Part of what makes the single player mode in MotoHeroz so great is its increasing level of challenge and constant emphasis on practice. Chances are you'll encounter failure numerous times throughout your wheel-based quest, and you may even grow a bit frustrated at times. Even then, it's a fair challenge that rewards you with success for being tenacious and mastering not only the game's levels, but its physics and controls, as well. As you race through the game's side-scrolling race tracks, you must maneuver around jumps, pick up speed to tackle loops, and adjust your vehicle in midair to land smoothly on the ground. Everything is a lot more challenging than it sounds, and it all requires you to get the hang of every element of MotoHeroz.
I had a ton of fun playing through the single-player component in MotoHeroz. It was so much fun that if the developers had decided to keep the game strictly a solo affair and added about two or three times the content, I would have been just as satisfied. That wasn't the case, though. Instead, RedLynx threw in a local multiplayer mode for up to four players. Playing against a group of friends is a lot of fun and a total riot. MotoHeroz is the type of multiplayer game that you bust out when you just want to have some awesome fun and a few good laughs with your friends, all the while yelling at each other to get out of the way. It's good, clean, competitive fun, and again, it follows that design model that's perfect for a console like the Wii.
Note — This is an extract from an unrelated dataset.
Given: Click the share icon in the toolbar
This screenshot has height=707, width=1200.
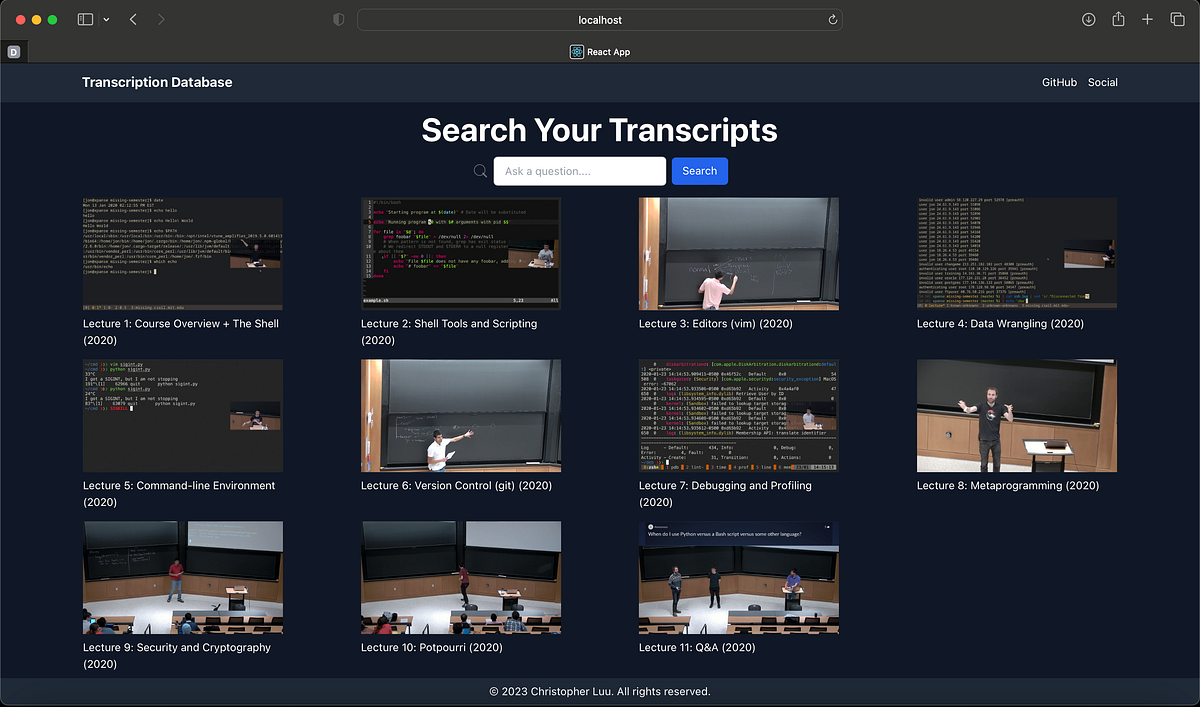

Unfortunately, there's no online multiplayer, and that's a bit of a bummer. Given how much fun the game is when played with others, a competitive online component would have been a stellar inclusion. That said, there is some notable online content that should keep gamers busy. New challenges are posted daily, and online leaderboards keep things interesting. A few of these challenges allow you to retry as many times as you'd like, so the competitive spirit is definitely high. There are also a number of "one shot" challenges that only allow you a single try. So if you screw up, there's no turning back. Thankfully, you're allowed to practice on these stages to your heart's content.
Visually, MotoHeroz is a beautiful, little WiiWare game. The levels boast smooth textures and bright colors, and they absolutely drip with unbridled charm. It's strange to think of all the crappy-looking Wii games that get released on discs, only to witness a download like MotoHeroz provide such impressive art design. The sound department is no slouch, either. You're likely to get a lot of the game's music stuck in your head, and this is due to the quirky nature of each theme. Personally, I wouldn't mind if RedLynx developed a straight-up platformer that uses the same graphics and songs from MotoHeroz.
To put it simply, MotoHeroz is an awesome WiiWare game, and arguably the best title to come to the download platform in a long time. This is the type of game that anyone with a Wii should support because it's awesome and loads of fun, alone or with others. The lack of online multiplayer justifies a minor gripe, and at just about five hours, a slightly longer single-player mode would have been greatly appreciated. Even with those miniscule complaints, I find it hard to find much fault in this stellar title. MotoHeroz will run you a total of 1,500 Wii Points ($15), but given its incredible gameplay and solid multiplayer thrills, that price is well worth it. Seriously, dust off your Wii, and buy MotoHeroz this very instant.